この場所取りのやり方に憤慨した同好の人たちが、大井川鐵道の職員に写真を送付した。その写真が上の2枚だ。この場所の取り方を問題視した大井川鐵道では、列車が走った2日後の10月17日に公式ツイッターで先の鉄道ファンから提供された写真と原稿を掲載した。
「抜里駅の踏切近くの路上を不法に占拠する事案がありました。(中略)違法性も高く、ファンの方同士及び沿線住民の方とのトラブルにつながるものと判断し、警察に通報済みです」。
この話題はネットのニュースにも取り上げられ、瞬く間に拡散された。
「98%の“撮り鉄”は良識ある人たちだと思っています」
想定外と思えるほど、反響を呼んだこのツイッター投稿。多くの人たちから声が寄せられたが、大井川鐵道の問題提起を支持する声が圧倒的に多かった。
大井川鐵道広報の山本豊福さんは次のように話す。
「ここまで大きな反響があるとは思ってみませんでした。私たちは撮り鉄の方を敵視する気持ちは全くありません。写真を撮られる98%の方は良識ある方だと思います。ごく一部の人が、こうした問題のある行動をする。そうした行為が撮り鉄の方々の全体のイメージを損ねることに結びついているのではないでしょうか。」
地元経済のために少しでも良かれと特別列車や、きかんしゃトーマス号などを走らせてきたことが、逆に地元の人たちに迷惑をかけているのはないか。大井川鐵道はそうした思いをいだき、鉄道ファンの一人一人に考えてもらおうと問題提起をしたのだった。
問題提起が予期せぬほどの大きな反響を呼んだが、 「私たちは単純にマナーを守ろうよ、ということを言いたいだけなのです」と山本さんは言う。
地元に住む人たちや、電車に乗る人に迷惑をかけずに、鉄道撮影を楽しむ。マナーを守ってごく一般的な方法で撮影を行い、また注意を払っていれば、問題は生まれないように思える。
写真撮影のために鉄道敷地内に入れば罪に問われる
大井川鐵道の沿線では、2017年6月17日のきかんしゃトーマス号の運転開始日に3人が無断で敷地内に入り、罪に問われている。この問題、どのような状況だったのか、振り返っておこう。

———

## 指示 1
撮り鉄のマナーについての本文で、大井川鐵道が公式ツイッターに写真と原稿を載せたのは、列車が走ってから何日後ですか。
## 指示 2
撮り鉄のマナーについての本文から、「この場所取りのやり方に憤慨し」という語句を含むところで始まり、「大井川鐵道広報の山本豊福さんは次のように話す。」で終わる部分を、一字も変えずに書き出してください。
この後の一覧は、ここでの作業には使いません。

———

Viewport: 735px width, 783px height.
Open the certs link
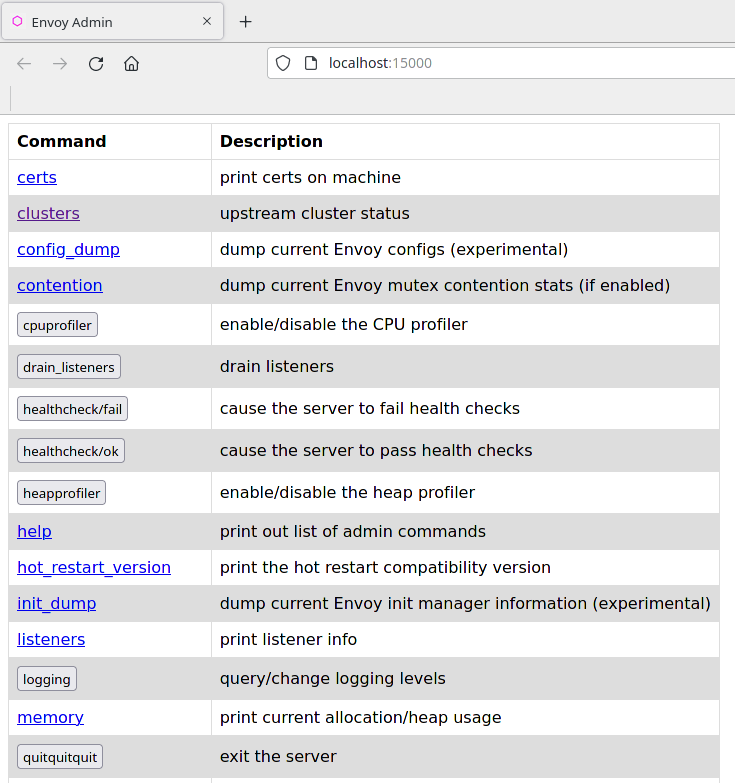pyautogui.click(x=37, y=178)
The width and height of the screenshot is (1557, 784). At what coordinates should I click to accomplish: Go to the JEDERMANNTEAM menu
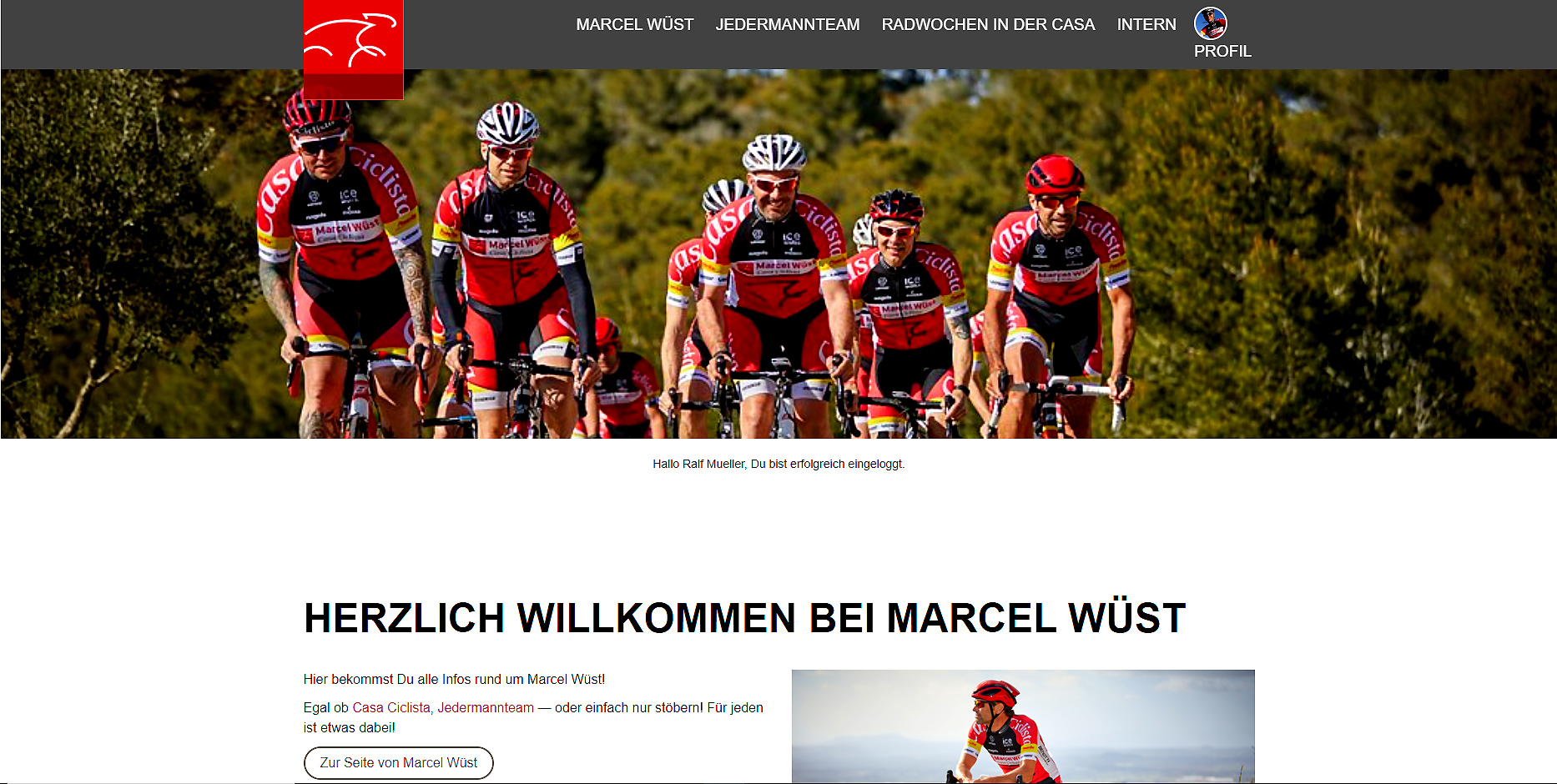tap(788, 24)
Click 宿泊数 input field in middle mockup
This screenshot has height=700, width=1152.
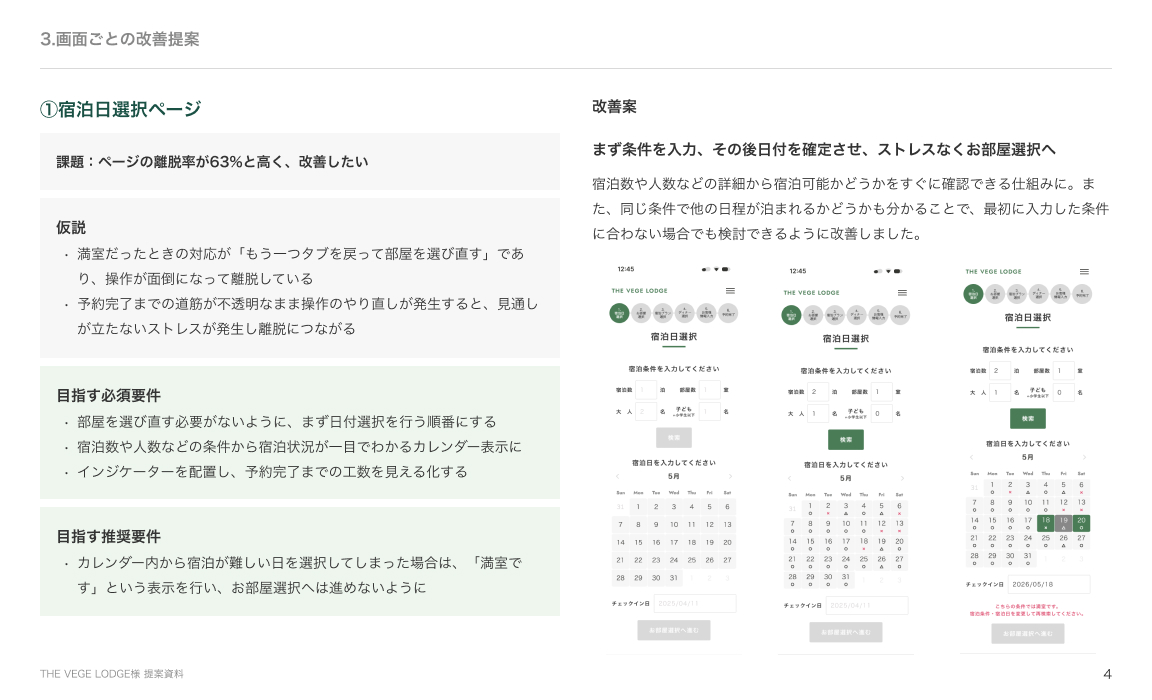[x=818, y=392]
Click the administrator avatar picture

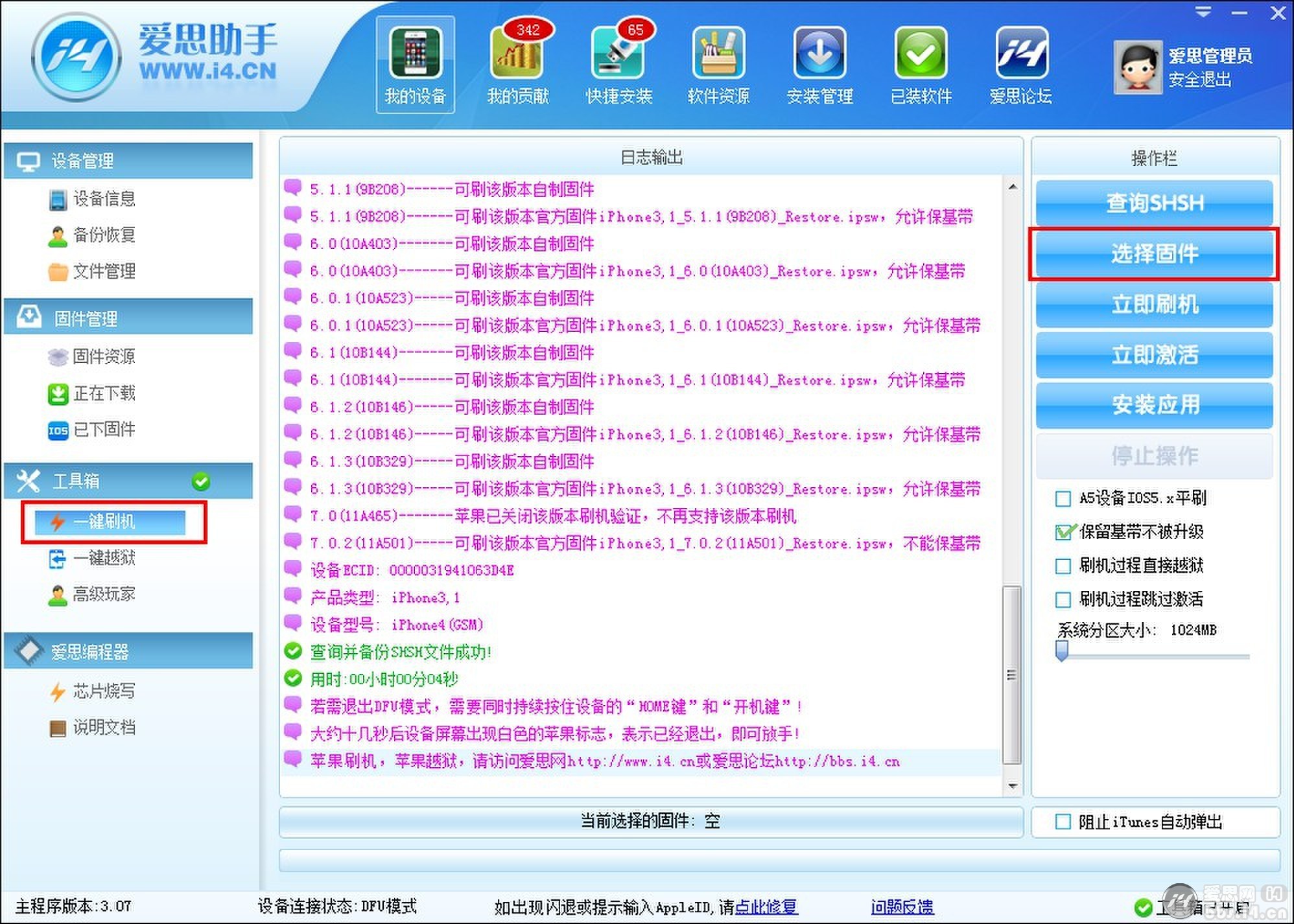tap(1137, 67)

———

## 回答 1
2日後の10月17日です。

## 回答 2
この場所取りのやり方に憤慨した同好の人たちが、大井川鐵道の職員に写真を送付した。その写真が上の2枚だ。この場所の取り方を問題視した大井川鐵道では、列車が走った2日後の10月17日に公式ツイッターで先の鉄道ファンから提供された写真と原稿を掲載した。
「抜里駅の踏切近くの路上を不法に占拠する事案がありました。(中略)違法性も高く、ファンの方同士及び沿線住民の方とのトラブルにつながるものと判断し、警察に通報済みです」。
この話題はネットのニュースにも取り上げられ、瞬く間に拡散された。
「98%の“撮り鉄”は良識ある人たちだと思っています」
想定外と思えるほど、反響を呼んだこのツイッター投稿。多くの人たちから声が寄せられたが、大井川鐵道の問題提起を支持する声が圧倒的に多かった。
大井川鐵道広報の山本豊福さんは次のように話す。